Task instructions:
Your task is to print every entry below exactly as given.

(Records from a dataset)
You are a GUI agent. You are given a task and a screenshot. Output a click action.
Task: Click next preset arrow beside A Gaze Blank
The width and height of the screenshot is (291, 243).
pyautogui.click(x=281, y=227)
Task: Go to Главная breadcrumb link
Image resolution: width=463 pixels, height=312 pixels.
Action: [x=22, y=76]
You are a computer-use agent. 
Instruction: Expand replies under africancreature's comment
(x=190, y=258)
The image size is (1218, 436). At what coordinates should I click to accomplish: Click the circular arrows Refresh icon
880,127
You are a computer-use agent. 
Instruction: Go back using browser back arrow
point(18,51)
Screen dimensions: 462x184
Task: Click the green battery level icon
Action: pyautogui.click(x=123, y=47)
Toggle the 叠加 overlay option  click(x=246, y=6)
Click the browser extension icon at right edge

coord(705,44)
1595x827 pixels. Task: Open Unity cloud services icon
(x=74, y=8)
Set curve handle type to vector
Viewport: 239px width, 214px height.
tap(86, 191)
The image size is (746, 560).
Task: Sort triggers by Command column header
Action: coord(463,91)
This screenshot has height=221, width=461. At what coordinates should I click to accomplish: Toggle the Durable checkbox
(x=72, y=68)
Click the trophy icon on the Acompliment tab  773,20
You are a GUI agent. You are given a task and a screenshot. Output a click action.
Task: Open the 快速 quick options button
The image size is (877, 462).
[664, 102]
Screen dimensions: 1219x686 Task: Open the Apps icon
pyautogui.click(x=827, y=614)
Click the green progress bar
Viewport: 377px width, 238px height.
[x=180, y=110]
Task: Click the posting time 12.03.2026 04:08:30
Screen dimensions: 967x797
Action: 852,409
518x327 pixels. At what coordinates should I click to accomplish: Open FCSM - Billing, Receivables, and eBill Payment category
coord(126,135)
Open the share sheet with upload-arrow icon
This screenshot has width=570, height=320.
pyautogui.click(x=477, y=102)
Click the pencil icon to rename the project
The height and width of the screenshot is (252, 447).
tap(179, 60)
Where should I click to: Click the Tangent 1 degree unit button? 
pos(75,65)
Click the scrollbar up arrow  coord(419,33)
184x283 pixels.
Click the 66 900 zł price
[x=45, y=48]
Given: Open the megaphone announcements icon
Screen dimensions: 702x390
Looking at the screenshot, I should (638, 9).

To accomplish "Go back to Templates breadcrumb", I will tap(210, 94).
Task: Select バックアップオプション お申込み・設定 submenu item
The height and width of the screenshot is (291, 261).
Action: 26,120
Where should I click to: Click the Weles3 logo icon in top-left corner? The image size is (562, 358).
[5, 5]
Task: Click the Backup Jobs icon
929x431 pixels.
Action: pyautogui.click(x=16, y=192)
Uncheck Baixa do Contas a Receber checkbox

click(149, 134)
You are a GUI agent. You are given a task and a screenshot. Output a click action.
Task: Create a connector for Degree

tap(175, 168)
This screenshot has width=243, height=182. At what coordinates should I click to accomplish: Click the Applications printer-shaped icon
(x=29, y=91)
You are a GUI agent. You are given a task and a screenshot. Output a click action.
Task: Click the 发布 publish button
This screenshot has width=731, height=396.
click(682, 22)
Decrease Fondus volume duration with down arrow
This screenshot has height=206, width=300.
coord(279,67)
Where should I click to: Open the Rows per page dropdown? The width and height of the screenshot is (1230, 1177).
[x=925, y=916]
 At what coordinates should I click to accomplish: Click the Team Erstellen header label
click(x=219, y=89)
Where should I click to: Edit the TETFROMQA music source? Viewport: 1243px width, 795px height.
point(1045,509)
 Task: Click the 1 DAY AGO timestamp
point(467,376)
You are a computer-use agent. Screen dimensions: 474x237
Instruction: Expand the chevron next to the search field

Solution to this task:
You are a GUI agent. You are given a task and a screenshot. Output a click action.
Task: Click next preset arrow beside A Gaze Blank
The width and height of the screenshot is (291, 243).
pyautogui.click(x=281, y=227)
Task: Go to Главная breadcrumb link
Image resolution: width=463 pixels, height=312 pixels.
Action: [x=22, y=76]
You are a computer-use agent. 
Instruction: Expand replies under africancreature's comment
(x=190, y=258)
The image size is (1218, 436). At what coordinates should I click to accomplish: Click the circular arrows Refresh icon
880,127
You are a computer-use agent. 
Instruction: Go back using browser back arrow
point(18,51)
Screen dimensions: 462x184
Task: Click the green battery level icon
Action: pyautogui.click(x=123, y=47)
Toggle the 叠加 overlay option  click(x=246, y=6)
Click the browser extension icon at right edge

coord(705,44)
1595x827 pixels. Task: Open Unity cloud services icon
(x=74, y=8)
Set curve handle type to vector
Viewport: 239px width, 214px height.
tap(86, 191)
The image size is (746, 560).
Task: Sort triggers by Command column header
Action: coord(463,91)
This screenshot has height=221, width=461. At what coordinates should I click to accomplish: Toggle the Durable checkbox
(x=72, y=68)
Click the trophy icon on the Acompliment tab  773,20
You are a GUI agent. You are given a task and a screenshot. Output a click action.
Task: Open the 快速 quick options button
The image size is (877, 462).
[664, 102]
Screen dimensions: 1219x686 Task: Open the Apps icon
pyautogui.click(x=827, y=614)
Click the green progress bar
Viewport: 377px width, 238px height.
[x=180, y=110]
Task: Click the posting time 12.03.2026 04:08:30
Screen dimensions: 967x797
Action: 852,409
518x327 pixels. At what coordinates should I click to accomplish: Open FCSM - Billing, Receivables, and eBill Payment category
coord(126,135)
Open the share sheet with upload-arrow icon
This screenshot has width=570, height=320.
pyautogui.click(x=477, y=102)
Click the pencil icon to rename the project
The height and width of the screenshot is (252, 447).
tap(179, 60)
Where should I click to: Click the Tangent 1 degree unit button? 
pos(75,65)
Click the scrollbar up arrow  coord(419,33)
184x283 pixels.
Click the 66 900 zł price
[x=45, y=48]
Given: Open the megaphone announcements icon
Screen dimensions: 702x390
Looking at the screenshot, I should (638, 9).

To accomplish "Go back to Templates breadcrumb", I will tap(210, 94).
Task: Select バックアップオプション お申込み・設定 submenu item
The height and width of the screenshot is (291, 261).
Action: 26,120
Where should I click to: Click the Weles3 logo icon in top-left corner? The image size is (562, 358).
[5, 5]
Task: Click the Backup Jobs icon
929x431 pixels.
Action: pyautogui.click(x=16, y=192)
Uncheck Baixa do Contas a Receber checkbox

click(149, 134)
You are a GUI agent. You are given a task and a screenshot. Output a click action.
Task: Create a connector for Degree

tap(175, 168)
This screenshot has width=243, height=182. At what coordinates should I click to accomplish: Click the Applications printer-shaped icon
(x=29, y=91)
You are a GUI agent. You are given a task and a screenshot. Output a click action.
Task: Click the 发布 publish button
This screenshot has width=731, height=396.
click(682, 22)
Decrease Fondus volume duration with down arrow
This screenshot has height=206, width=300.
coord(279,67)
Where should I click to: Open the Rows per page dropdown? The width and height of the screenshot is (1230, 1177).
[x=925, y=916]
 At what coordinates should I click to accomplish: Click the Team Erstellen header label
click(x=219, y=89)
Where should I click to: Edit the TETFROMQA music source? Viewport: 1243px width, 795px height.
point(1045,509)
 Task: Click the 1 DAY AGO timestamp
point(467,376)
You are a computer-use agent. Screen dimensions: 474x237
Instruction: Expand the chevron next to the search field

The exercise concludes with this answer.